Je suis donc parti définitivement m'installer en Corse. Et là, pour en finir avec les regrets, moi le mélodiste. J'ai pour la première fois pris la plume et mis en mots les souvenirs qui m'ont laissé les choses et les  gens de ma vie : les grands auteurs qui m'ont fait chanter beaux vers et belles idées, le travail en troupe , l'éclate en meute, lrmour en fête, et les rencontres magiques, avec en bandoulière l'idéal de mon père, mon pap', mon héros, que j'ai toujours vu se battre pour que l'on soit tous "gaux et qu'on s'aime.
J'ai retracé mon parcours de saltimbanque où j'ai essayé de ne pas trop m'égarer ni me trahir et de rire autant que faire se pouvait, m^qeme si malgré moi, une grosse larme est tombée sur le papier

MICHEL FUGAIN

À 65 ans, Michel Fugain évoque sa trajectoire dans un livre souvenir.

Actualitédulivre.com : Dans le passé, on a déjà dû vous proposer d’écrire votre autobiographie. Pourquoi l’avoir fait aujourd’hui ?

M. F :  L’idée ne m’était jamais passée par la tête. Et quand on me l’a proposé, il y a trois ans, j’ai commencé par refuser. J’ai dit : « Ma vie, c’est que de dalle ! C’est juste des rires et une larme ! »  Ces quelques mots ont donné naissance à ce projet. Progressivement, ça a été comme détricoter un pull-over. En le faisant, j’ai vu ce qu’il y avait derrière moi. Même si ce n’était pas l’heure du bilan, ça s’est traduit par une recherche personnelle. Attention, je n’ai pas dit une thérapie, car je ne suis pas malade. Mais j’ai remis en marche la machine qui s’était grippée depuis quelques années. Ça m’a obligé à me demander « C’est quoi la cohérence de mon parcours ?» Aujourd’hui, je le sais. J’ai vu clair : je connais les pleins et les déliés de ma vie. Et puis, j’ai arrêté de regarder dans le rétro ! J’ai vidé mes tiroirs.

ACL : Comment, au cours d’un tel exercice, évite-t-on l’écueil de l’impudeur ?


M. F : Dire la vérité n’est jamais impudique ! C’est un devoir d’authenticité, d’honnêteté vis-à-vis du lecteur potentiel. Je pense n’avoir jamais médit de personne.
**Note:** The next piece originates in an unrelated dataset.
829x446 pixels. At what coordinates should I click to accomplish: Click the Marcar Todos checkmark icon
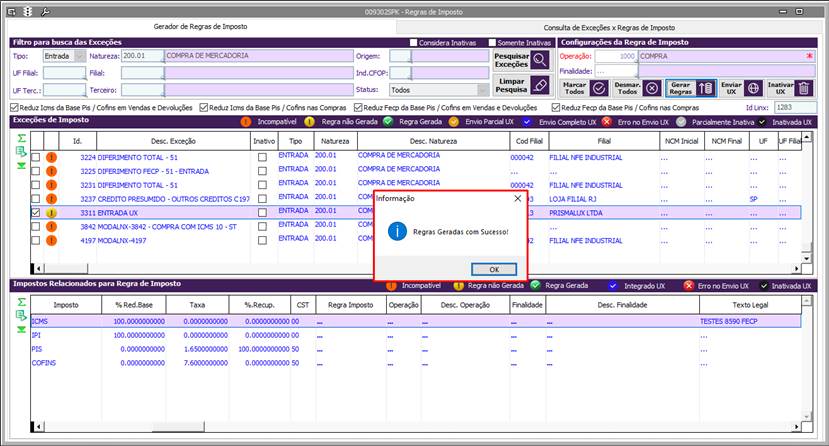(x=599, y=88)

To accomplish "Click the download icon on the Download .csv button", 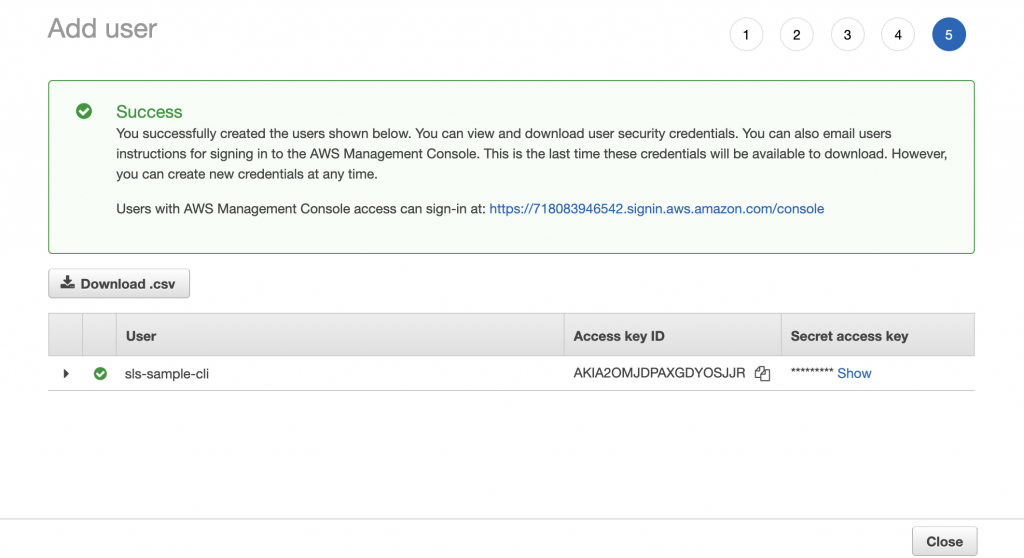I will 67,282.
Je ne suis pas un type rancunier, quand on me fait une crasse, je déchire la page… Si quand on écrit, on fabule ou on détourne la vérité, à quoi ça sert ? Si des esprits mal tournés ou, disons plutôt mal élevés au sens d’élévation, trouvent ça indécent, franchement, ils ne méritent que de la m…

ACL : Vous parlez pour la première fois de la mort dramatique de votre fille Laurette…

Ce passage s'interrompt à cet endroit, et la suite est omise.